DIRECTIONS:
Starting with the line that contains "Task: Click the Views row label" and going on through the line that contains "click(53, 286)", write those lines out again with "Remote Explorer" switched to "Run and Debug" and nothing else altered.

RECORDED DATA:

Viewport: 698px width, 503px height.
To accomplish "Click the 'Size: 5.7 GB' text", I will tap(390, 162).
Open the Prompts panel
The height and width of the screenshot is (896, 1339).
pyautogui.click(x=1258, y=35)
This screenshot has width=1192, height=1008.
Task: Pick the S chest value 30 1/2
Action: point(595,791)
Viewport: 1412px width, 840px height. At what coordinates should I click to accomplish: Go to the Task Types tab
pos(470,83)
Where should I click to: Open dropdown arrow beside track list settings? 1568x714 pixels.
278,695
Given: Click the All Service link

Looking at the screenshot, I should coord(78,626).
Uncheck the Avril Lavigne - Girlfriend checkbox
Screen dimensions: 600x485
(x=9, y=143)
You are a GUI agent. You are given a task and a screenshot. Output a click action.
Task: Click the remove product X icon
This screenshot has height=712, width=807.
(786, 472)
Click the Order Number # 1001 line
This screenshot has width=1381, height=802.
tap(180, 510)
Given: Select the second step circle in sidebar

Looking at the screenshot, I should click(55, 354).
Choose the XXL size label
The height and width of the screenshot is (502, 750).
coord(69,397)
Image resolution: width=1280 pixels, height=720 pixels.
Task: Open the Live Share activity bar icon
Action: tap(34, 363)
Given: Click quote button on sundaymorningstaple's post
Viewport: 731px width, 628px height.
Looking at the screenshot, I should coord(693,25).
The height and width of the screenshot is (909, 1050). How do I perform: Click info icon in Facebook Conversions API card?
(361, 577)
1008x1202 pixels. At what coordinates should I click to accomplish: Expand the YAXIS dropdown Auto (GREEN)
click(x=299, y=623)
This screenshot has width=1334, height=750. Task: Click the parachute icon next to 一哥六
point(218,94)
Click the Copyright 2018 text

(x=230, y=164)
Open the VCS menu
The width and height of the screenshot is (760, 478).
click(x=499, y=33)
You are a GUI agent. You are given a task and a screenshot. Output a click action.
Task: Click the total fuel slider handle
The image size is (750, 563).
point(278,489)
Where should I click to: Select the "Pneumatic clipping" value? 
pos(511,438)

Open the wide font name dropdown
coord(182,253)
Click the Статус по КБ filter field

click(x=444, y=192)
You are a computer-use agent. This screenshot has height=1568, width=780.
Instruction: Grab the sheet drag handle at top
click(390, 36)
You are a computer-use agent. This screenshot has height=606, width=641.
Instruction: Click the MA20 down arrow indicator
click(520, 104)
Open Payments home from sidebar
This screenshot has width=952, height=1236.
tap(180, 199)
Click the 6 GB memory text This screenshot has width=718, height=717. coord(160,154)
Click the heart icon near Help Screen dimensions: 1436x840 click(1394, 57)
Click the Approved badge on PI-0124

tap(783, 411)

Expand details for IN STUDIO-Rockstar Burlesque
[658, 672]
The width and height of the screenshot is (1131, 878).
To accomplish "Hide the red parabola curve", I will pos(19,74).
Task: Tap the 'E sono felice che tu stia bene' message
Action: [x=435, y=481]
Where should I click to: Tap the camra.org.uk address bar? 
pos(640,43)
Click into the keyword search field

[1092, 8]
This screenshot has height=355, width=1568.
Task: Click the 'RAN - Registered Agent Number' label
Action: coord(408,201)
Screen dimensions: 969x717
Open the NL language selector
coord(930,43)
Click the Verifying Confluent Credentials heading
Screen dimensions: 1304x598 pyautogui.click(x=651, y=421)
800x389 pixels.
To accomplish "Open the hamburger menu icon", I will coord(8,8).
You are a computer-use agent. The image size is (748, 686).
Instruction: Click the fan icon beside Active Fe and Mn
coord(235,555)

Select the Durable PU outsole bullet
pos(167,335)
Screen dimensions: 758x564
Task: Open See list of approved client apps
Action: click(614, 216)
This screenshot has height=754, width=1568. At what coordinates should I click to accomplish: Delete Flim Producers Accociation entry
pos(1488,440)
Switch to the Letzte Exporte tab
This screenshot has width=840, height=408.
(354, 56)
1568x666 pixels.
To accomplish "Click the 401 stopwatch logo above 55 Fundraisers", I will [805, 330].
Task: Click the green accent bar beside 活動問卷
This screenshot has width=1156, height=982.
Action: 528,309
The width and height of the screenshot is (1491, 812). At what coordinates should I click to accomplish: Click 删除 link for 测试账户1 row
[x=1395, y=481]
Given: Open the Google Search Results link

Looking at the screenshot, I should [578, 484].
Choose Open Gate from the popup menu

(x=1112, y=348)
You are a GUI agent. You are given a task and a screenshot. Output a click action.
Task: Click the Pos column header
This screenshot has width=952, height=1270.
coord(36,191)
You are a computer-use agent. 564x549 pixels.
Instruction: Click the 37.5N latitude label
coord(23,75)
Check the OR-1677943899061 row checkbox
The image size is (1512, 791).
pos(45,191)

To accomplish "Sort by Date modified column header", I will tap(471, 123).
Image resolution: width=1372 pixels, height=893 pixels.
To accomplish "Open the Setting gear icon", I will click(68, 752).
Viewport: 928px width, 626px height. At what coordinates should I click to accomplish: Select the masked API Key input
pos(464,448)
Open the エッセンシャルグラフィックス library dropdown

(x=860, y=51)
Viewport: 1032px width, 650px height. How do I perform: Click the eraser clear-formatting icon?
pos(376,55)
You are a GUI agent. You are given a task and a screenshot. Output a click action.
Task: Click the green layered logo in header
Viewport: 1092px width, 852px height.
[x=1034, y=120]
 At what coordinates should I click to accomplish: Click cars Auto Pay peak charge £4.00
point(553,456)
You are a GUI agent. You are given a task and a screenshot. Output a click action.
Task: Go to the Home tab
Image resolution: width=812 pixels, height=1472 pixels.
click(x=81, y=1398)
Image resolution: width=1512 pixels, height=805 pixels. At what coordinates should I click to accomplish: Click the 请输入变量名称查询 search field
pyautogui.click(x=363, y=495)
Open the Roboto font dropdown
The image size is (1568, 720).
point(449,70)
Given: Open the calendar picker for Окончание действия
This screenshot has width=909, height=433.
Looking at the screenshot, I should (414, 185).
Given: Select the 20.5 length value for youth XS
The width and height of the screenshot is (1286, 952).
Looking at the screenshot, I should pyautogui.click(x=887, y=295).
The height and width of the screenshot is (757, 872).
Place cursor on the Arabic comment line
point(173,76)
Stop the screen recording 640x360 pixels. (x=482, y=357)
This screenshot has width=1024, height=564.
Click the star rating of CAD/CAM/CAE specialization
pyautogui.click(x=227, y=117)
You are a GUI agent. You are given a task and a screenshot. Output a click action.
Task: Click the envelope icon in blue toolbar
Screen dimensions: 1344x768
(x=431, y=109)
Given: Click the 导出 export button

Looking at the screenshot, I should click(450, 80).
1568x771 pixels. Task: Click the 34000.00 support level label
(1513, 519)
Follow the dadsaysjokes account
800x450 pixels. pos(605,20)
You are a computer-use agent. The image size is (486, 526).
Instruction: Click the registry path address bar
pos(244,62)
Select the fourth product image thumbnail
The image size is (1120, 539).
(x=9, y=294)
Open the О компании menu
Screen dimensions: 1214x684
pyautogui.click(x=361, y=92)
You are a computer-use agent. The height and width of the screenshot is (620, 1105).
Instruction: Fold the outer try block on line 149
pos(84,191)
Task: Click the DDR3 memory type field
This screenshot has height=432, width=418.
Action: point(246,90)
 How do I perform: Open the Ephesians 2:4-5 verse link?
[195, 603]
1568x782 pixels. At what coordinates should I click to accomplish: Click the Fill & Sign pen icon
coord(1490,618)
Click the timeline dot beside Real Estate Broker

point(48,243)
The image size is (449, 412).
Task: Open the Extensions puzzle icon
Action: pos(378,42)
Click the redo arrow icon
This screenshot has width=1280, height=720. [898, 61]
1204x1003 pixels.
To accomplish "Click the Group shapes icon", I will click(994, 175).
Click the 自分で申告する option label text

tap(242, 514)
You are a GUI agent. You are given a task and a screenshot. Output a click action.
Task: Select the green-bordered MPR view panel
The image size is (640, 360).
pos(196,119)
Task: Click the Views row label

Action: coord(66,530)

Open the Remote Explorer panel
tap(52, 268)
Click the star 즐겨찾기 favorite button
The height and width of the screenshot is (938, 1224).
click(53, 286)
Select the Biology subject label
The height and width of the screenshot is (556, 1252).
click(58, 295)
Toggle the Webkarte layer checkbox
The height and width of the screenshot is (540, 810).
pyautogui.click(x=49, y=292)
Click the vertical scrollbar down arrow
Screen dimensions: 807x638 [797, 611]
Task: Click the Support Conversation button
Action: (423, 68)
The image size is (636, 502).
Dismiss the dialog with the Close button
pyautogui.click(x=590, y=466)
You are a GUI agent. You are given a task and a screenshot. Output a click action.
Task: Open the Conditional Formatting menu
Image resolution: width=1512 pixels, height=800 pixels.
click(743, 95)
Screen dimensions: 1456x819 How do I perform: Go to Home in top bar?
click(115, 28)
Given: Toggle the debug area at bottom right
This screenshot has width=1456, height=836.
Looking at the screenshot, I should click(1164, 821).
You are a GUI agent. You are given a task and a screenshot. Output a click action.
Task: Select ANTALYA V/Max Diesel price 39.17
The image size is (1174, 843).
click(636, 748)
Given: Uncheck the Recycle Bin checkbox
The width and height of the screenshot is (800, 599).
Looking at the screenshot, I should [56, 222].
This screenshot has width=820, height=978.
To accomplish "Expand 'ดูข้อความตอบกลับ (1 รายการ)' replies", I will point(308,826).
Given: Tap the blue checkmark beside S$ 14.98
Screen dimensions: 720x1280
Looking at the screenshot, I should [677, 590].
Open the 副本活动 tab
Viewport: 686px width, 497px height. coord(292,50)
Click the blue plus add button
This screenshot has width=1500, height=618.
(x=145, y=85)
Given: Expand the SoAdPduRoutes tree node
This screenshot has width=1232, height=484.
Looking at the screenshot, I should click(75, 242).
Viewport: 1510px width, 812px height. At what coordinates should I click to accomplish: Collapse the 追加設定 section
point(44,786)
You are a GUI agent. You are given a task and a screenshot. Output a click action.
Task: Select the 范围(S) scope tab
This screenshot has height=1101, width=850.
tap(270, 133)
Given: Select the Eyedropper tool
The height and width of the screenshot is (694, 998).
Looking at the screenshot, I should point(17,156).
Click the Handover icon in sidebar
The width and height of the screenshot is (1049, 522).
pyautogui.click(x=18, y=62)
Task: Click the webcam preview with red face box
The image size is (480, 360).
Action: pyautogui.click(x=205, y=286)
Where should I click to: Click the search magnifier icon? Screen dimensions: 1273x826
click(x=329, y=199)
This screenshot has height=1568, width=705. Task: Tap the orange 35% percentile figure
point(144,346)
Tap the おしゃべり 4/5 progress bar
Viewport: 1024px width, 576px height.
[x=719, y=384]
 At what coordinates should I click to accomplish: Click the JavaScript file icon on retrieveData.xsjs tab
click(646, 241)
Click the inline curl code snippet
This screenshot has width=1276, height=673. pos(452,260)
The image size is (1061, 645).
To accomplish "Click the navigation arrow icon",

PROBLEM SOLUTION:
Task: Click the Views row label

Action: coord(66,530)

Open the Run and Debug panel
tap(52, 268)
Click the star 즐겨찾기 favorite button
The height and width of the screenshot is (938, 1224).
click(53, 286)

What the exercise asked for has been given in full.